By Meg Walsh for MIFTAH
http://www.miftah.org/Display.cfm?DocId=23614&CategoryId=13
It feels like my surroundings are rapidly closing in on me. The metal bars in which I am enclosed are ugly and the ground is littered with trash. Desperate children are trying to sell me gum and candy. Candy is the last thing I want right now; I want to escape. Bodies are pressing up against me as people struggle to make it through the revolving gate that only lets a few through at a time. If I am not aggressive, I will never get through. A teenage boy is getting yelled at by a soldier for some unknown reason, and a father is denied although his wife and children are granted passage. An old man in the car lane is taking out his groceries one by one from his trunk as a young soldier stands inspecting, finger on the trigger. Cars are backed up and people are getting impatient. I am angry.
I must pass through the checkpoint every time I wish to enter Jerusalem from Ramallah, even though east Jerusalem is Palestinian territory. I have to answer the familiar questions such as “What were you doing in the West Bank?” or “Do you have any Palestinian friends?” I hate being forced to lie. Having Palestinian friends should not be looked at as criminal. And I hate that they almost – almost make me feel that I am truly doing something wrong. Most of all, I hate the way the Palestinians are treated, and although I am uncomfortable, chances are I will get through without much problem. Their reality is much different. Any random checkpoint encounter could mean harassment, detainment, or worse. It seems to mostly depend on the mood of the soldier.
I had underestimated the anger and anxiety that I would feel in these scenarios. Some people around me appear visibly upset while others just look bored. Because of the freedom that I have enjoyed my entire life, I refuse to accept this dehumanizing process. As I stand there, I vow to never adjust, to never become desensitized to this. For me, that would signal complicity in the face of the injustice that is occurring: a complete domination of one group of people over another—a betrayal of humanity. Threat levels are determined by the color of your ID card and the language that you speak. I will not thank the soldiers when they return my passport. I will not grant legitimacy to their role by acting like they are doing me a favor. I will not be forced to equate human rights with privilege.
When they ask, I tell the interrogators that I have been in the city of Nablus, visiting Jacob’s Well, which is the biblical site where Jesus is believed to have had encountered a Samaritan woman. This falls in line with my Christian tourism story that most visitors have to use if they are planning on having any contact with Palestinians. Although with suspicious looks, I am allowed to pass through the gates with the others like herded animals.

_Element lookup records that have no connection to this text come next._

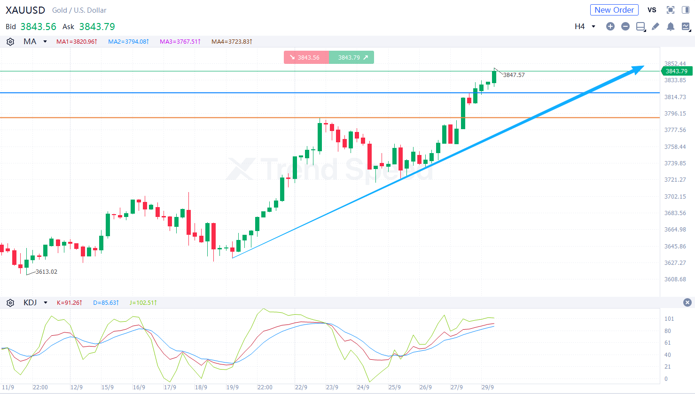
Task: Zoom in the chart with plus icon
Action: (610, 26)
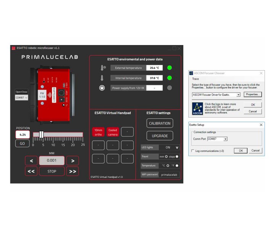Open the Trace menu in Focuser Chooser
Viewport: 275px width, 229px height.
pyautogui.click(x=195, y=79)
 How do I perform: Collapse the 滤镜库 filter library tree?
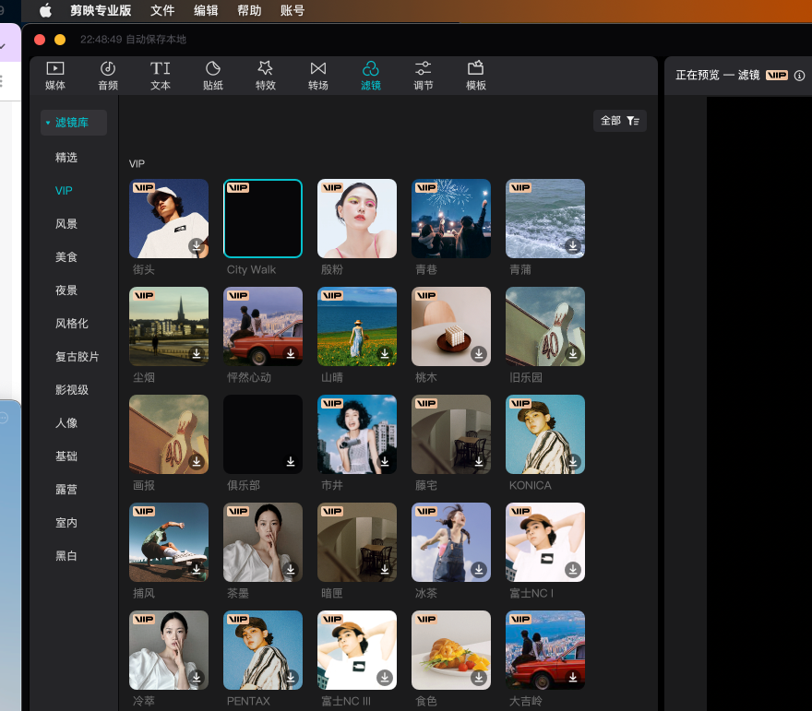[48, 123]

When you witness the policies that are in place and the apartheid system that is occurring, it is hard to stay outside the cycle of hatred. It is hard to see the ‘other’, the one who is enforcing the rules, as human—they become robots, trapped inside a system that teaches you to follow orders, not to ask questions. It denies all natural laws of humanity, so the challenge then becomes to stay human in an inhuman situation. People are not meant to be kept in cages, both figuratively and literally, and race and religion should not be prioritized. The ironies are many in this ‘Holy Land’.
But how do I communicate to others what I have seen and felt when most people choose the comfort of ignorance over awareness in our unjust world? If words could accurately describe this oppression, I do not believe it would be allowed to continue unchecked. The gap between words and lived experience is vast, and those who may actually have the power to change things may never understand the reality—the reality of the nightmare that is occupation. It was only through my experience in this region that I was ultimately changed. It was from looking it in the eye, from feeling powerless, from experiencing a fear that the unexpected could happen at any given moment.
In Palestine, where most days I feel useless rather than useful, I still somehow feel that I have to be here no matter how outside of my comfort zone it lies. I cannot continue to be complicit or neutral, because I have seen what that means in this conflict and how collective apathy has embarrassingly allowed the occupation of Palestine to continue for 44 years. I am standing on a bridge between two worlds—one in which the powerful are silent, and the other in which the powerless are screaming, yet ignored. It is through this paradox that I am seeking answers. And some degree of hope.